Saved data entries
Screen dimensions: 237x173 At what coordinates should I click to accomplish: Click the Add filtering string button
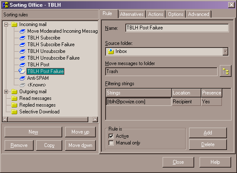pos(208,133)
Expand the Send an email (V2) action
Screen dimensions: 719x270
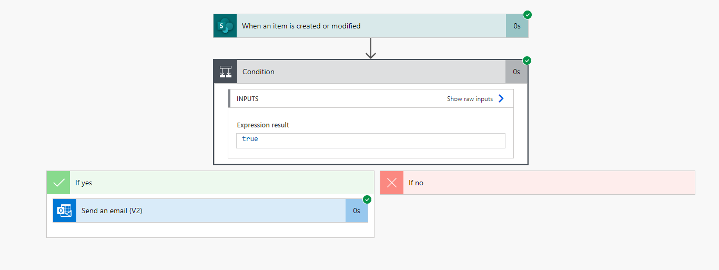pos(210,211)
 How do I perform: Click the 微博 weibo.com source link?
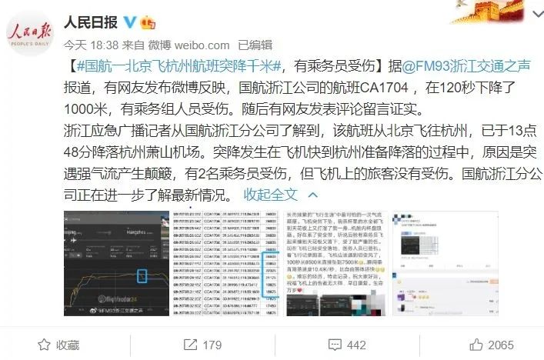point(189,45)
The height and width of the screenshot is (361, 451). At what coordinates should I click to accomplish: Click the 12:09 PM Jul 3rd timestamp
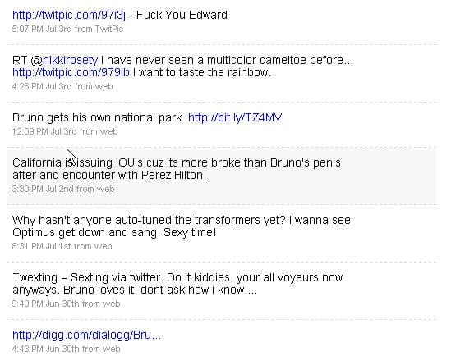click(45, 131)
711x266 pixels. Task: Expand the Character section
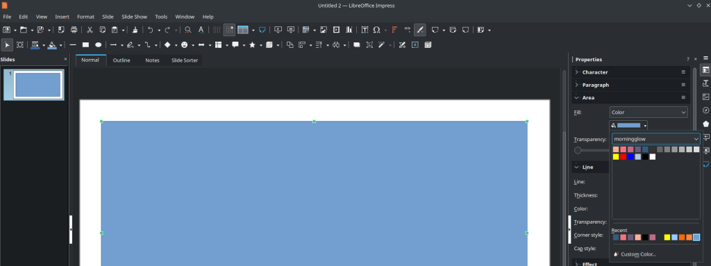(594, 72)
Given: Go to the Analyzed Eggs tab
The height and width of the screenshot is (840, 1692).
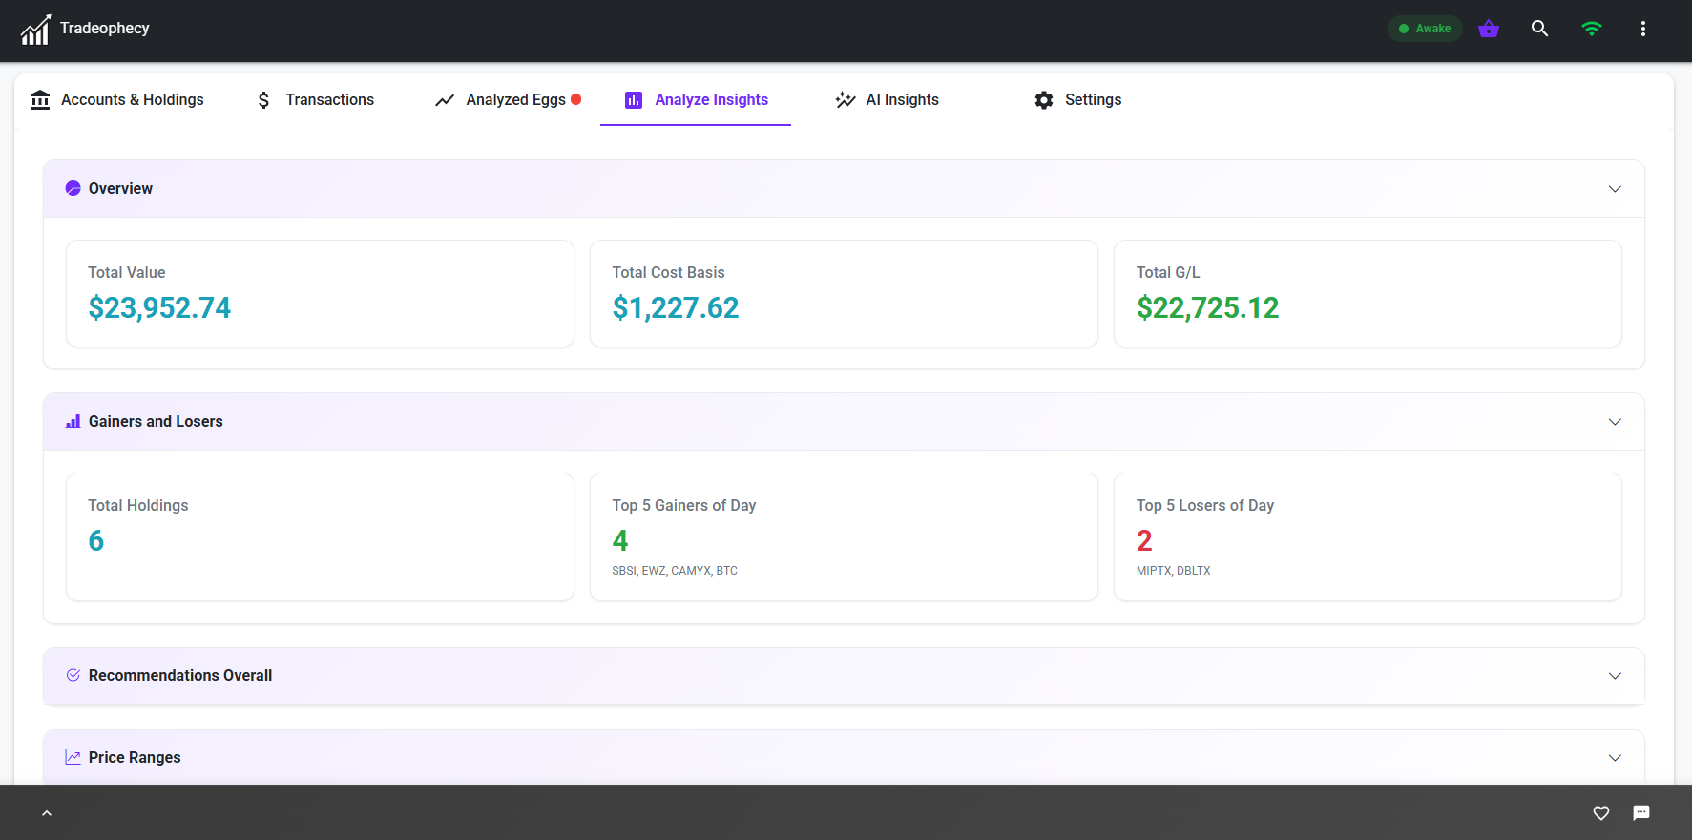Looking at the screenshot, I should tap(508, 100).
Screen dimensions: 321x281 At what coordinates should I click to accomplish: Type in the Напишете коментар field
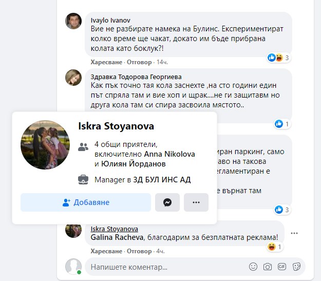[164, 267]
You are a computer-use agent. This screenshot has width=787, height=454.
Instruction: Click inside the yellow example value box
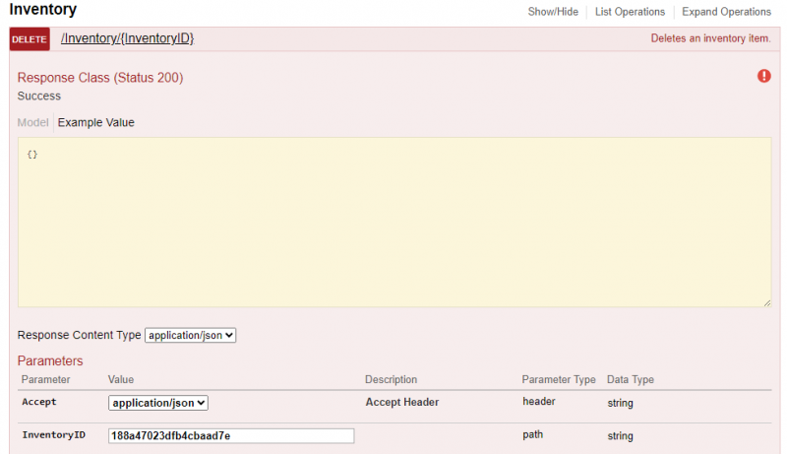(394, 222)
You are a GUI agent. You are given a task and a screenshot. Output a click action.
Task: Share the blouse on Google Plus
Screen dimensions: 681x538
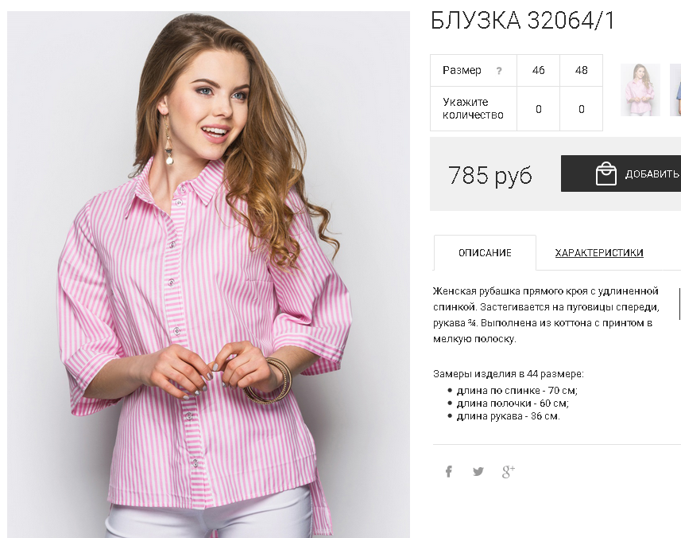(x=508, y=471)
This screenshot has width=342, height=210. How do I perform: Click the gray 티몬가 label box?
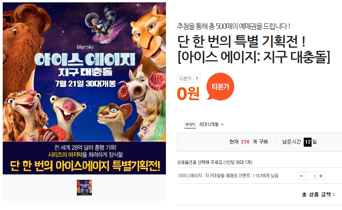coord(185,79)
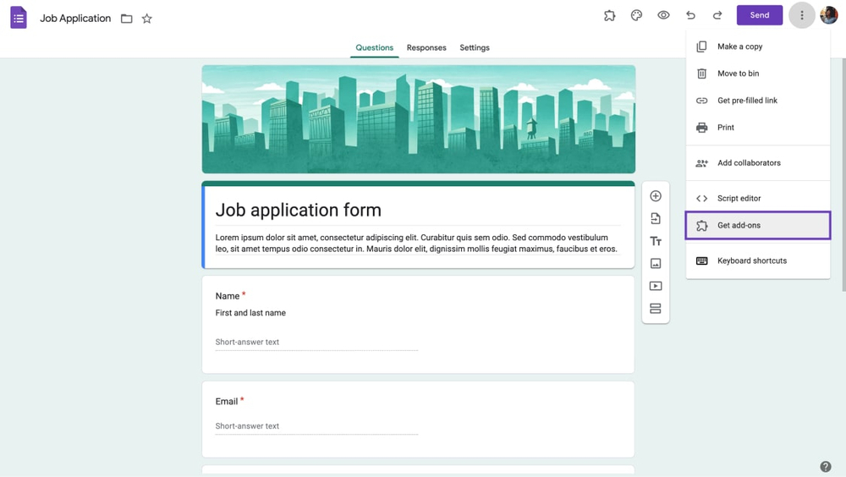Move form using the folder icon

tap(127, 19)
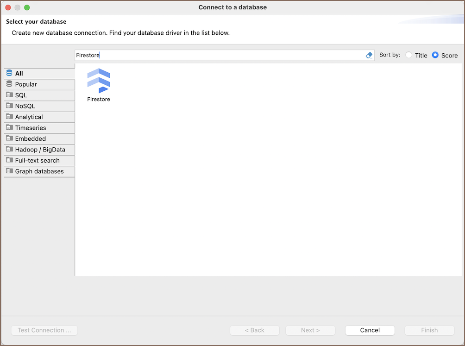This screenshot has height=346, width=465.
Task: Click the Test Connection button
Action: tap(44, 330)
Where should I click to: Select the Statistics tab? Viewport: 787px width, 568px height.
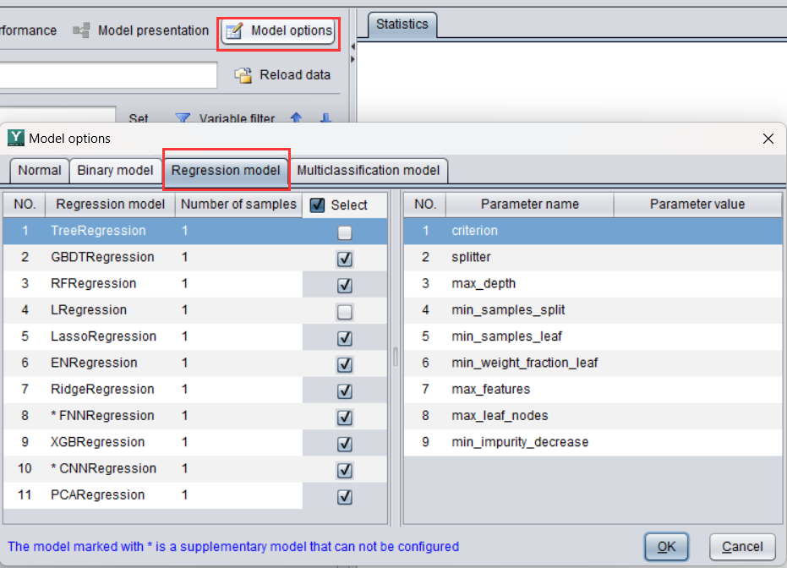click(x=402, y=25)
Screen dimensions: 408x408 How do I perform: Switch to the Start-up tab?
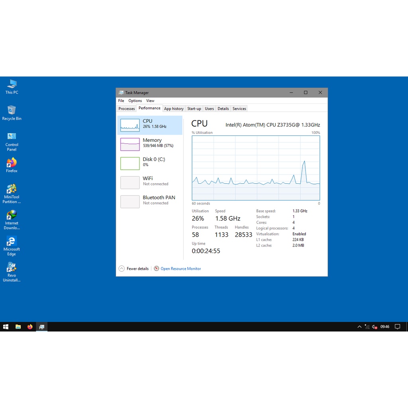[194, 109]
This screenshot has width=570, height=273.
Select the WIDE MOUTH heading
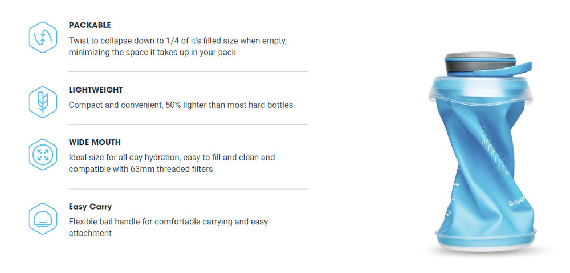click(x=95, y=142)
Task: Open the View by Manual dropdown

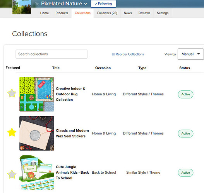Action: tap(190, 54)
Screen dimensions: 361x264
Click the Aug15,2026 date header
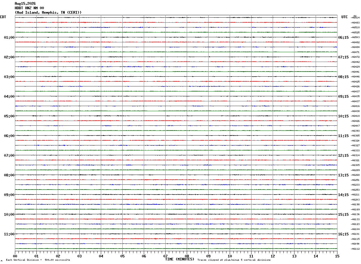tap(25, 4)
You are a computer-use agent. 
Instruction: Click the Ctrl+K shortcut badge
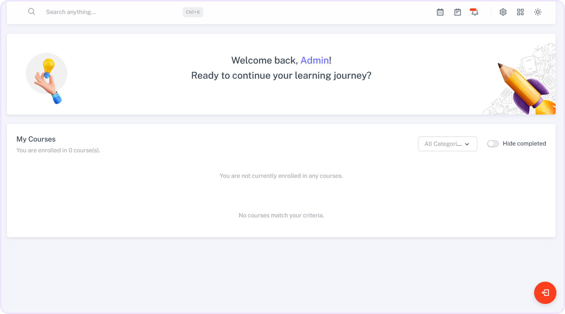point(193,12)
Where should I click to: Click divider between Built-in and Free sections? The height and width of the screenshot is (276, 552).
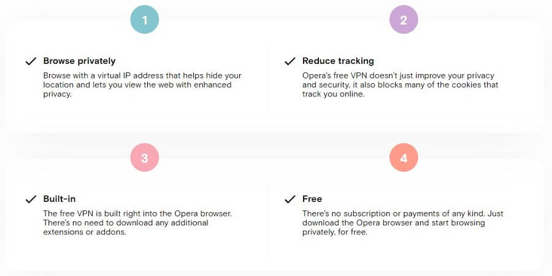coord(269,220)
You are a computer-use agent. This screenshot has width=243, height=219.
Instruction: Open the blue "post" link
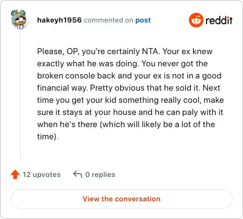(x=143, y=20)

## Task instructions
With pictures left out, transcribe each line from the one containing "You are a GUI" through the end of the data, both ends included.

## Solution to this problem
You are a GUI agent. You are given a task and a screenshot. Output a click action.
Task: Share the blouse on Google Plus
Screen dimensions: 681x538
(x=508, y=471)
This screenshot has width=342, height=210. How do I perform: Click the gray 티몬가 label box?
coord(185,79)
Move form using the folder icon

tap(127, 19)
This screenshot has height=346, width=465.
Task: Click the Test Connection button
Action: tap(44, 330)
Where should I click to: Select the Statistics tab? Viewport: 787px width, 568px height.
click(x=402, y=25)
Screen dimensions: 408x408 How do I perform: Switch to the Start-up tab?
[194, 109]
This screenshot has width=570, height=273.
Select the WIDE MOUTH heading
click(x=95, y=142)
Task: Open the View by Manual dropdown

Action: tap(190, 54)
Screen dimensions: 361x264
Click the Aug15,2026 date header
tap(25, 4)
You are a computer-use agent. 
Instruction: Click the Ctrl+K shortcut badge
point(193,12)
Where should I click to: Click divider between Built-in and Free sections? The height and width of the screenshot is (276, 552).
coord(269,220)
You are a computer-use agent. This screenshot has width=243, height=219.
Instruction: Open the blue "post" link
(x=143, y=20)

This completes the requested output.